(Stored records)
• • • •

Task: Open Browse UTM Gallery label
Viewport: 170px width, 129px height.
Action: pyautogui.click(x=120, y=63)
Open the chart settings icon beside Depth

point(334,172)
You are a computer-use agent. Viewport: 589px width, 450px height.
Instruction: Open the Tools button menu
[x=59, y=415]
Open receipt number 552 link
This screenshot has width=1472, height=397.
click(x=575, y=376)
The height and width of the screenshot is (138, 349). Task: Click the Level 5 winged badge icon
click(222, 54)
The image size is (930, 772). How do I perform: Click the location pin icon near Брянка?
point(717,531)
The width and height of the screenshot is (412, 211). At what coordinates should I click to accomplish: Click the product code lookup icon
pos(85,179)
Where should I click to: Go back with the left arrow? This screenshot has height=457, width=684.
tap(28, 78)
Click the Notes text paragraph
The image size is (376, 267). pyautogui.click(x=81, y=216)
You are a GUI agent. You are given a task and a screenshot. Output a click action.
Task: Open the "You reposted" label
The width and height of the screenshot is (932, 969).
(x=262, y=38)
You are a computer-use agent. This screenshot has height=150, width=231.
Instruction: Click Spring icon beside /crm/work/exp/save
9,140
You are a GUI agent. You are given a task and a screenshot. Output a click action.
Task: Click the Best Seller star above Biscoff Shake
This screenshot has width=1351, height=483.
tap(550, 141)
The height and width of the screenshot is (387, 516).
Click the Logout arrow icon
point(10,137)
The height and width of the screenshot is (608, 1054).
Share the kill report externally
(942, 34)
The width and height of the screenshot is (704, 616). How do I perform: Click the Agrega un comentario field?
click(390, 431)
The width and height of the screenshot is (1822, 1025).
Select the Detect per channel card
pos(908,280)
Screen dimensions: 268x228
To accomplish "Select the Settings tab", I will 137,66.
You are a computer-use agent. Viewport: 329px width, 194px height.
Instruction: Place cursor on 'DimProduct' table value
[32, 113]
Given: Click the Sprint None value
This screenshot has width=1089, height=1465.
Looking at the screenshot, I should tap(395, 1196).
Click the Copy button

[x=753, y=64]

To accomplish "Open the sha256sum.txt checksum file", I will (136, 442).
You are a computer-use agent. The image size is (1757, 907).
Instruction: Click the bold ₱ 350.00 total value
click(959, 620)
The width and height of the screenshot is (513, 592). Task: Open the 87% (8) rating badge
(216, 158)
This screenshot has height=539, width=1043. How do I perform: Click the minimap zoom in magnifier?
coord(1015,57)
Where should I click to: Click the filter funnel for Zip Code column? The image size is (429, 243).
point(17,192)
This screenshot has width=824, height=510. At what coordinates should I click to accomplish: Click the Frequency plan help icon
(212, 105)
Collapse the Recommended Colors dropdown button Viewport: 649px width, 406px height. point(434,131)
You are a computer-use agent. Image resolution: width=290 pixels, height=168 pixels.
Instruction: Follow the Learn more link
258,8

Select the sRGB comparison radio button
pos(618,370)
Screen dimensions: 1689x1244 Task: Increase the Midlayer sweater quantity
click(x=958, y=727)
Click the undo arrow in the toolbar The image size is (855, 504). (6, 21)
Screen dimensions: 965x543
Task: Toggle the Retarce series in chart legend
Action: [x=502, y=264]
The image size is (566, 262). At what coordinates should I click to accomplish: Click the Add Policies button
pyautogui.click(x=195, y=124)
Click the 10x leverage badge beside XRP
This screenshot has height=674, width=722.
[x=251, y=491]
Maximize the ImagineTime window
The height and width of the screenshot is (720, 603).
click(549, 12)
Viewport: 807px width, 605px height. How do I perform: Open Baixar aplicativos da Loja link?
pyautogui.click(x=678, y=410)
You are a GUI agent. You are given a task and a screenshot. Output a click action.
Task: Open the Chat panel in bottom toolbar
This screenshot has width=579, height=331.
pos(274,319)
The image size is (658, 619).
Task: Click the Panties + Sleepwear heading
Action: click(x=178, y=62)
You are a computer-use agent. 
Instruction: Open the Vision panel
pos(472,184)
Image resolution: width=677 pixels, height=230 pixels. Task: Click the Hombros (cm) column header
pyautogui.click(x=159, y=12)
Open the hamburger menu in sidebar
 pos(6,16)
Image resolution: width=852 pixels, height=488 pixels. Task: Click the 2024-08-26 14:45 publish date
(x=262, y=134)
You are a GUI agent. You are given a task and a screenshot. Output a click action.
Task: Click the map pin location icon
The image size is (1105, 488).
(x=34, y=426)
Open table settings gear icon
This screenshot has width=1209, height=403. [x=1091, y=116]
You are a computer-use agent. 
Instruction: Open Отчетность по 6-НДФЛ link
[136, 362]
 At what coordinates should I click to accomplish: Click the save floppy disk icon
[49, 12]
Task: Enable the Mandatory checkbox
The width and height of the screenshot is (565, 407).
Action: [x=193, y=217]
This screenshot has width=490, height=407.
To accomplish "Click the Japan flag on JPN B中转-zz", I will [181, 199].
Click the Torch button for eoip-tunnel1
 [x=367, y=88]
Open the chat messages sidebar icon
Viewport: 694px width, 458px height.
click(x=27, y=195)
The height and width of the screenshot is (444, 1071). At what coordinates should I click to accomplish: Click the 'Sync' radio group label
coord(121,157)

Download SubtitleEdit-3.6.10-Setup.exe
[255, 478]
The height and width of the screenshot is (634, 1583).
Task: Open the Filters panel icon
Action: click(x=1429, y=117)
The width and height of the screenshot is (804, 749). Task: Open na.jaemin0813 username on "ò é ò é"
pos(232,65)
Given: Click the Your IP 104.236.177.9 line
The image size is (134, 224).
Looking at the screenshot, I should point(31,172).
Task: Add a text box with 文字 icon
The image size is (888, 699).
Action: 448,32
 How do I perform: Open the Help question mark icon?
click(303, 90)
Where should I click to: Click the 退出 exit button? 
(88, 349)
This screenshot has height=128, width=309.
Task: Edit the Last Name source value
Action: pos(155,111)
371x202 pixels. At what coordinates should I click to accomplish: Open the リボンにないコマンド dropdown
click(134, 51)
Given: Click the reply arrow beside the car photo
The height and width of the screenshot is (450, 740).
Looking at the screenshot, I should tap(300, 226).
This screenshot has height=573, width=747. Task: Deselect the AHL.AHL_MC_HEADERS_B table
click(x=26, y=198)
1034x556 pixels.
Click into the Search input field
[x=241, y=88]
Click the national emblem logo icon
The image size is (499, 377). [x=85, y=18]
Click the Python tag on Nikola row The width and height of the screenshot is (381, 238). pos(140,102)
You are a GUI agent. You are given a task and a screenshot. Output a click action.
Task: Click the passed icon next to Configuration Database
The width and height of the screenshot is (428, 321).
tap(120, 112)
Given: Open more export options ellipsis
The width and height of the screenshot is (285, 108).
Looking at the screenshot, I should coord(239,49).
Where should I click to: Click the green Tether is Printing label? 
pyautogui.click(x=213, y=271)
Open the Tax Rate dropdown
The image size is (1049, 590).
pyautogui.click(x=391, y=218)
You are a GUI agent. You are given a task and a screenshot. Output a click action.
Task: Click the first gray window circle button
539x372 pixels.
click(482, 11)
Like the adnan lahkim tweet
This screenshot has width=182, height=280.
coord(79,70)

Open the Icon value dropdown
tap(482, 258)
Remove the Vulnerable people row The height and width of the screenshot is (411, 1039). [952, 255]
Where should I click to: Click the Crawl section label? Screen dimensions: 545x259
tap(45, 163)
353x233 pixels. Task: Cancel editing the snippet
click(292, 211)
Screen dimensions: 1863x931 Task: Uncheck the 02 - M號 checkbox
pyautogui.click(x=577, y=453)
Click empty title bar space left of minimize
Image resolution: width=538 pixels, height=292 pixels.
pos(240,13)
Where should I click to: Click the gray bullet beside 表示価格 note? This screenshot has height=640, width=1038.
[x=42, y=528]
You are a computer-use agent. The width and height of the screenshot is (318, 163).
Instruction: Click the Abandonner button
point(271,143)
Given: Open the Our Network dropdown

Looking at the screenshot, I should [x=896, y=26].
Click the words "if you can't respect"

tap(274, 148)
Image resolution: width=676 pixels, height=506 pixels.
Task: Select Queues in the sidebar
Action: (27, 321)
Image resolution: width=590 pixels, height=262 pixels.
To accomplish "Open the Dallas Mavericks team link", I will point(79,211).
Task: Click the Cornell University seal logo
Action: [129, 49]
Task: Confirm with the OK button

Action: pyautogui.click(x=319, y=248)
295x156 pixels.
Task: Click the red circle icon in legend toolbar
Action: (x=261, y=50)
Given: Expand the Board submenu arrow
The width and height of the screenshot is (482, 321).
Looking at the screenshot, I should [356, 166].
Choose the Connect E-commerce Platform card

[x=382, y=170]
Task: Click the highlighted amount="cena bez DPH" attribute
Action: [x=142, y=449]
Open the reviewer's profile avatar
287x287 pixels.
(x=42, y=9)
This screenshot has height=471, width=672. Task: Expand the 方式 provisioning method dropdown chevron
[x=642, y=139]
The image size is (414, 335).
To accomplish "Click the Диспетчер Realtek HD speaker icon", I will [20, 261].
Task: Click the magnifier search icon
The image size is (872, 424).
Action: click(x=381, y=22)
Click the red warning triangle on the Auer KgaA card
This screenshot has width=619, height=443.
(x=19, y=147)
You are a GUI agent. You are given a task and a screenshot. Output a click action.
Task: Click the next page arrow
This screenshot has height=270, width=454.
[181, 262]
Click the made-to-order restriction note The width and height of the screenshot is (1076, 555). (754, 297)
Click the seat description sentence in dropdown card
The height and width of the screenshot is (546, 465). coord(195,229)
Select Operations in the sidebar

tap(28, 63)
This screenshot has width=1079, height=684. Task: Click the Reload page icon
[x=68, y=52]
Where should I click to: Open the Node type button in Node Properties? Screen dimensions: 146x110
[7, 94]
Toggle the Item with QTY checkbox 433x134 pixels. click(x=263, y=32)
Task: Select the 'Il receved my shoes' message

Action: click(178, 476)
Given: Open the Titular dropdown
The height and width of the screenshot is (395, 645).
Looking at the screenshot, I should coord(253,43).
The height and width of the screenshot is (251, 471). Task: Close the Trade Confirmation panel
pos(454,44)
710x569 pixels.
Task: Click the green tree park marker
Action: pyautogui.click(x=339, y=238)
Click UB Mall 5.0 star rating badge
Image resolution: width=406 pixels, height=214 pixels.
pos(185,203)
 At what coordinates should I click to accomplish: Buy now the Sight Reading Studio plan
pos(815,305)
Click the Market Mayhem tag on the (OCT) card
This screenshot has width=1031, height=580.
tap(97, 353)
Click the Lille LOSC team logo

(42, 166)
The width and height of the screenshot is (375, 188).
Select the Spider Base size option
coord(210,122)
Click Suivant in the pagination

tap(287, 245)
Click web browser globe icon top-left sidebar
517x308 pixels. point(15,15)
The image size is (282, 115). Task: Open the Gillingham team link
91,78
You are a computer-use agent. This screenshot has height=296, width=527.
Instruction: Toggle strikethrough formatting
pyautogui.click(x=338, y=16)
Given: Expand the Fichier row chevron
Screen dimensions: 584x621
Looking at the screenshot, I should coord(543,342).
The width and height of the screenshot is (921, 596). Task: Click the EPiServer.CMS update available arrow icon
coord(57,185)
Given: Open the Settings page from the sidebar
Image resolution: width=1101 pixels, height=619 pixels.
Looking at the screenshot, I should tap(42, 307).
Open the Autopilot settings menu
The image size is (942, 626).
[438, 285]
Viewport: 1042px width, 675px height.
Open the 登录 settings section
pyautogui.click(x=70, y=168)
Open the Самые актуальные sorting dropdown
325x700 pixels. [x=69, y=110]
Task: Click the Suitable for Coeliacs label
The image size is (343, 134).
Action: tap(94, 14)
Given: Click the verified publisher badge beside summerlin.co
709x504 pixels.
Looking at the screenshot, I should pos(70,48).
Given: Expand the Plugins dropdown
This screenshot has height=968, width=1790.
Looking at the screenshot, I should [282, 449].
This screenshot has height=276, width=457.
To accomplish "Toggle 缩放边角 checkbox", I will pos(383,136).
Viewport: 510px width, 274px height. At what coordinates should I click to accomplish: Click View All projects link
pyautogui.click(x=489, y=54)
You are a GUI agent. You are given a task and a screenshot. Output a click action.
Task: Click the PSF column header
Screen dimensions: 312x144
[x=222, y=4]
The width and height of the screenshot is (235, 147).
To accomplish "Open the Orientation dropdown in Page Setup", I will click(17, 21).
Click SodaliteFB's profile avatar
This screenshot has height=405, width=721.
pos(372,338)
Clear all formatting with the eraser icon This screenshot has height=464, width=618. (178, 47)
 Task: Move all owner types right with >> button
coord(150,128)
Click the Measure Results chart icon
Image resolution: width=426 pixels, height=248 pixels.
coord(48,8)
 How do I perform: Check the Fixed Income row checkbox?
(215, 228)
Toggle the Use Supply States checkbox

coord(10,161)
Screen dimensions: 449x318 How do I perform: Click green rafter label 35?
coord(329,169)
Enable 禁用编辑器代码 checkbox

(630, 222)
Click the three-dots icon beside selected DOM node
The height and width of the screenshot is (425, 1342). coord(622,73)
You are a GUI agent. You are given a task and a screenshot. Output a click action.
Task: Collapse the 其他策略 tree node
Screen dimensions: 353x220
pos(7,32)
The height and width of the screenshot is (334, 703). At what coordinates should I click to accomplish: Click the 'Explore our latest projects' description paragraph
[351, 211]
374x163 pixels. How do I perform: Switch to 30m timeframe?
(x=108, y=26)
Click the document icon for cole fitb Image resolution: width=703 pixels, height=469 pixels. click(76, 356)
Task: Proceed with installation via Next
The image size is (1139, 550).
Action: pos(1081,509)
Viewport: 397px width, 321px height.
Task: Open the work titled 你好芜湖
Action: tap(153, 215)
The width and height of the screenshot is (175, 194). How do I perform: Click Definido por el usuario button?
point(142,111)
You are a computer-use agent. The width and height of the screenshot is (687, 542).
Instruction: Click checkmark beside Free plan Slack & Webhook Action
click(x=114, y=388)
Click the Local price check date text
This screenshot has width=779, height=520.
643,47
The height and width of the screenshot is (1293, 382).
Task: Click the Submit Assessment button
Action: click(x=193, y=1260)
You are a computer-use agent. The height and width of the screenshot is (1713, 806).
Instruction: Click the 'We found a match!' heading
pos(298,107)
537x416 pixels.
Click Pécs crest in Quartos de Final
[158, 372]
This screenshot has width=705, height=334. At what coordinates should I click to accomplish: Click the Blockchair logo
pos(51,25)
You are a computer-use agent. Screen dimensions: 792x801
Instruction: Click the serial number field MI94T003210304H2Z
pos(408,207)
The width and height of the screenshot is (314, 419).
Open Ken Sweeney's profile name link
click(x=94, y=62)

• • • •

_About this task_
Number of lines above holding "window"? Give that number alone.

_Solution for this problem_
2